The tower is reputed to be a mix of late Saxon and Norman in construction. The chancel is separated from the nave by a Norman arch. The font is probably Norman. Above the south door of the nave is a sun-dial, with a part-illegible fragment of an inscription in Saxon characters, claimed as reading: " In honore Sancti andre - Herbert W.... Hoc Monasterium ". It has been claimed as a memorial to Herbert de Winchester (died 1120/1130) who built the church. Herbert of Winchester was chamberlain to King Henry I. His son William FitzHerbert was granted by King John, the lands of "Launsborough, Collerthorpe, Wyderthorpe, Holperthorpe and the two Lottum". The unexplained reference to "ecclesiam de Clera[m]" in the charter of King Stephen relating to "Wiverthorpe", might refer to a chapel attached to a local manor house.
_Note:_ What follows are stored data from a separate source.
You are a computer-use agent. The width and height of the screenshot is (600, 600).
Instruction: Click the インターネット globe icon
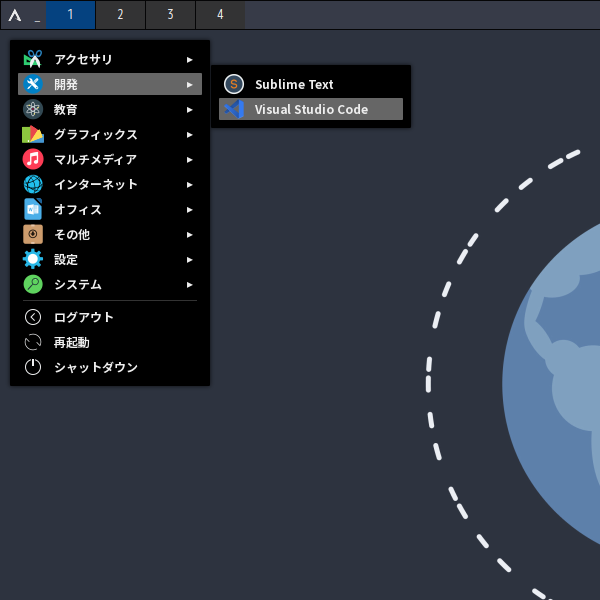33,185
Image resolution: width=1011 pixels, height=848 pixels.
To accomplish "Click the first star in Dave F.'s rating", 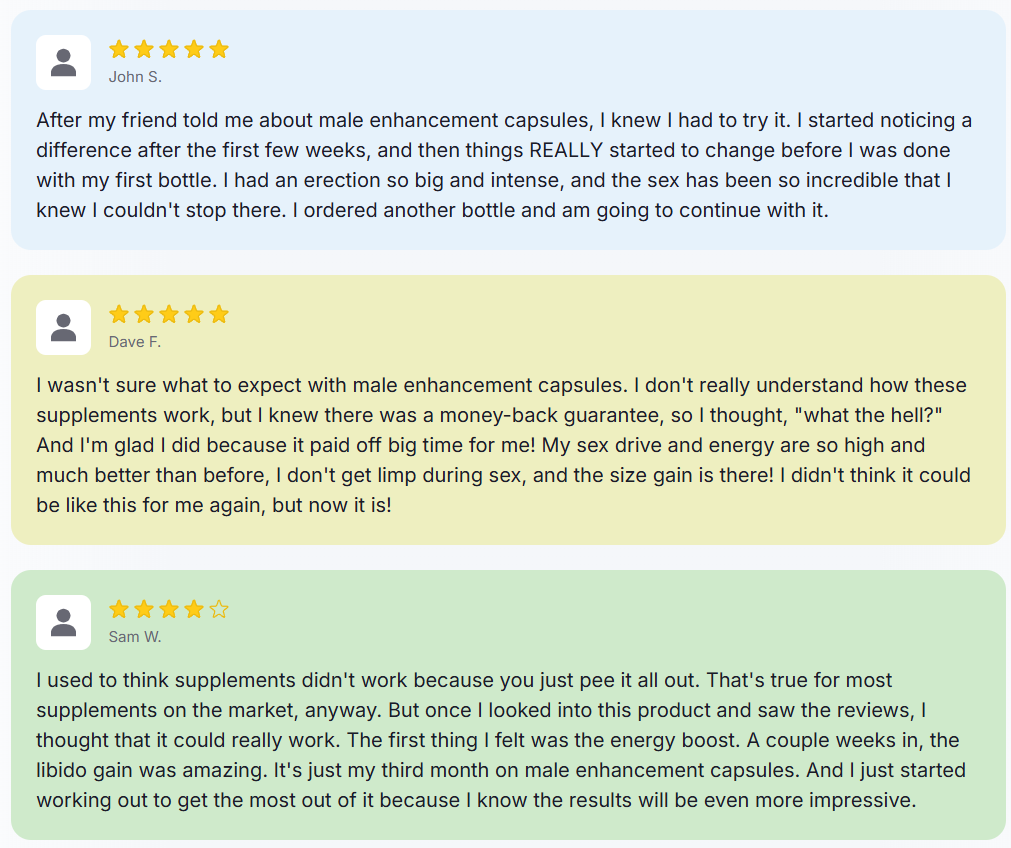I will tap(119, 314).
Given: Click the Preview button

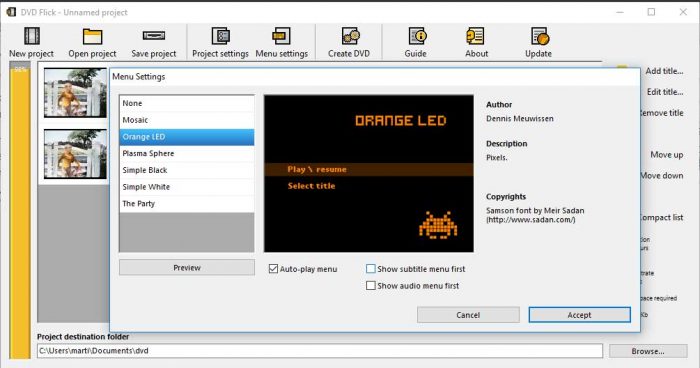Looking at the screenshot, I should pyautogui.click(x=187, y=268).
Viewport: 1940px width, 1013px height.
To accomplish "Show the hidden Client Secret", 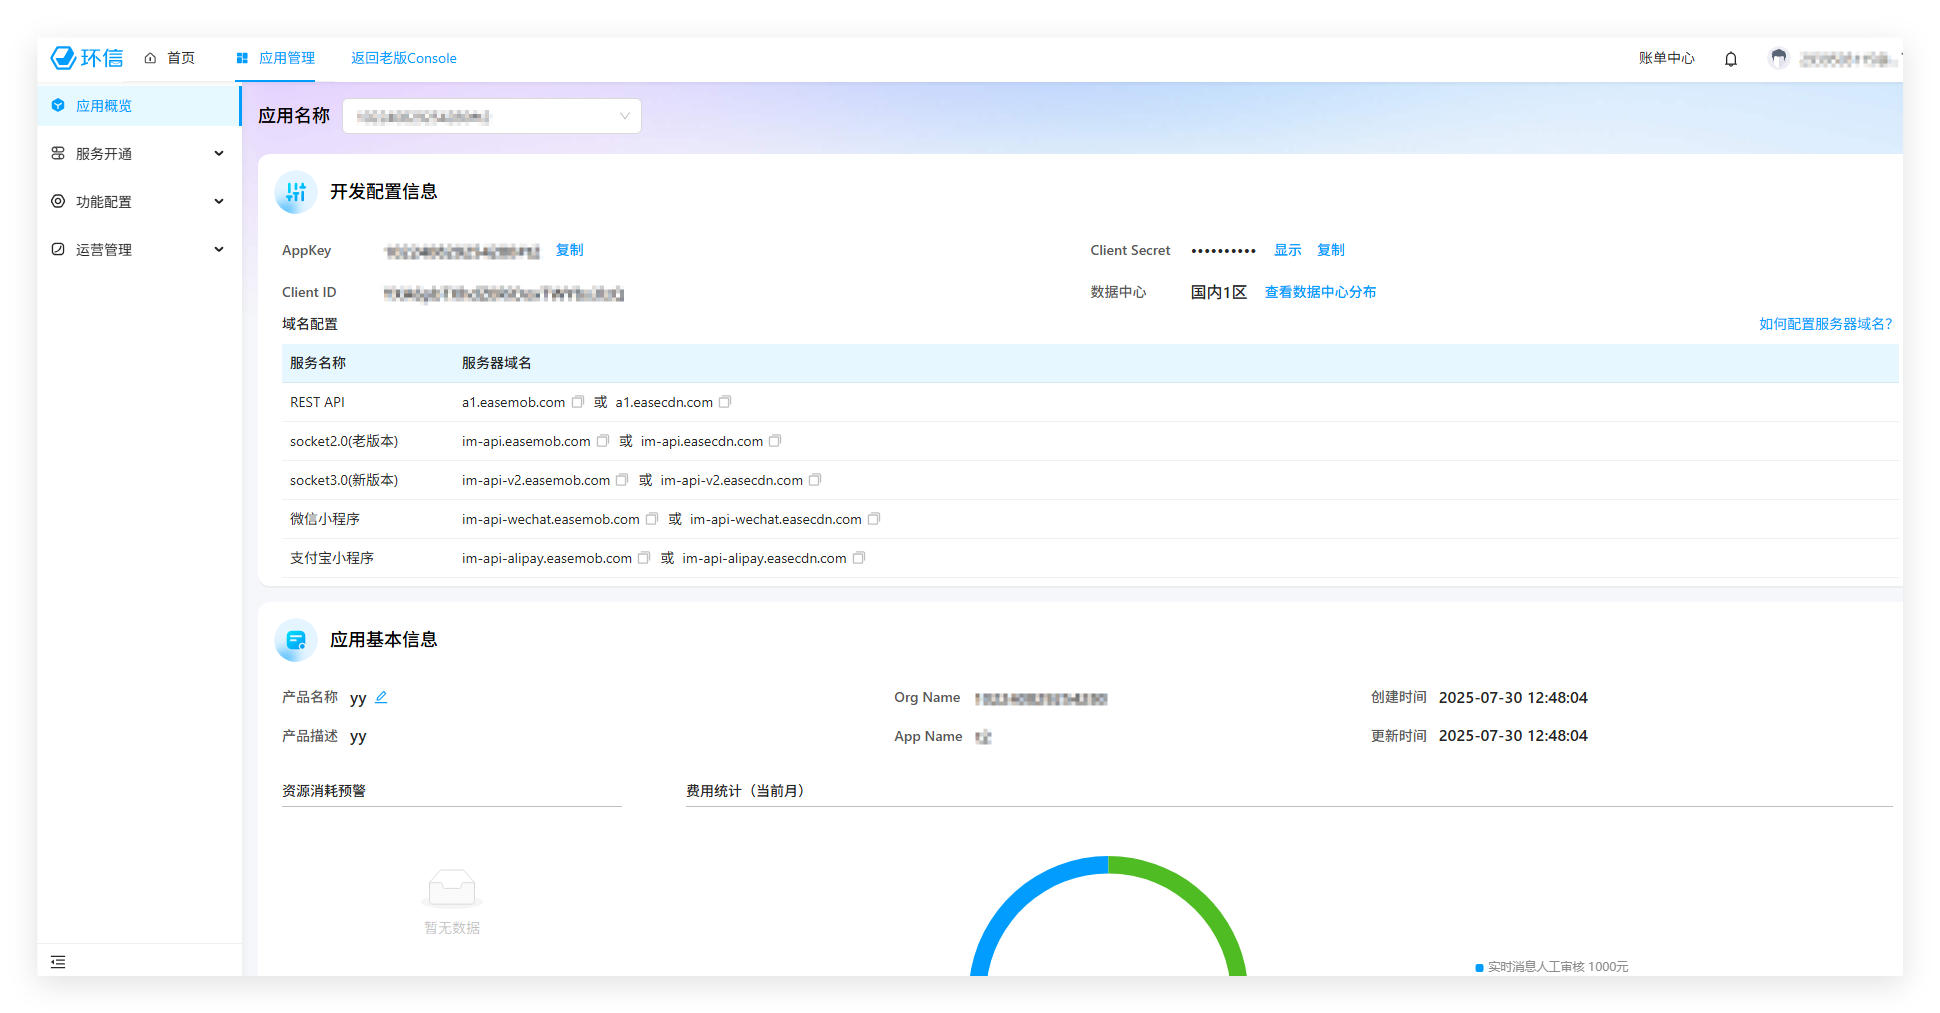I will [1287, 250].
A Victorian benefactor of Weaverthorpe's St Andrew's church was local landowner Sir Tatton Sykes, 5th Baronet. He paid for 18 rural churches to be built, repaired or rebuilt in the East and North Yorkshire areas, but mainly in the Wolds. St Andrew's church was restored by G E Street with "lavish furnishings and decorated roofs". The Yorkshire Post described the church as boasting some impressive stained glass windows. The church was listed as Grade I in October 1966.

==Population==

Population of Weaverthorpe 1801–2021
1801; 1811; 1821; 1831; 1841; 1851; 1861; 1871; 1881; 1891; 1901; 1911; 1921; 1931; 1951; 1961; 1971; 1981; 1991; 2001; 2011; 2015; 2021
Population: 182; 276; 334; 403; 547; 640; 601; 666; 643; 540; 430; 380; 341; 343; 376; 298; 274; 260; 293; 347; 349; 350‡; 359
Households: 31; 51; 72; 78; 102; 126; 132; 137; 129; 134; 100; 93; 98; 96; 107; 94; 90; 91; 103; 124; 150; N/A; 146

‡ Estimated.

==Geography==
The village sits in the Great Wold Valley and the waters of the winterbourne stream the Gypsey Race flow alongside the main street in the village. The waters of the Gypsey Race have carved a small valley out of the surrounding chalk. This has left small plateaus like the one that the Church of St Andrew is perched on as it overlooks the village.

The village is served by unclassified roads and lies 5 km south of the A64 road at Sherburn.

There was a railway station on the York to Scarborough Line at Sherburn which was called Weaverthorpe. It had been renamed from Sherburn to Wykeham and then renamed again to Weaverthorpe. This was to avoid confusion over place names (as there was a Wykeham station on the Forge Valley Line between Pickering and Seamer).

==Media==
Television signals in the village are received from the local relay transmitter which is transmitted via the Belmont transmitter with signals cannot be received from either the Emley Moor and Bilsdale transmitters.

Local radio stations are BBC Radio York on 103.7 FM, Greatest Hits Radio York and North Yorkshire on 104.7 FM, and Coast & County Radio on 97.4 FM.

The village is served the local newspaper, Gazette and Herald.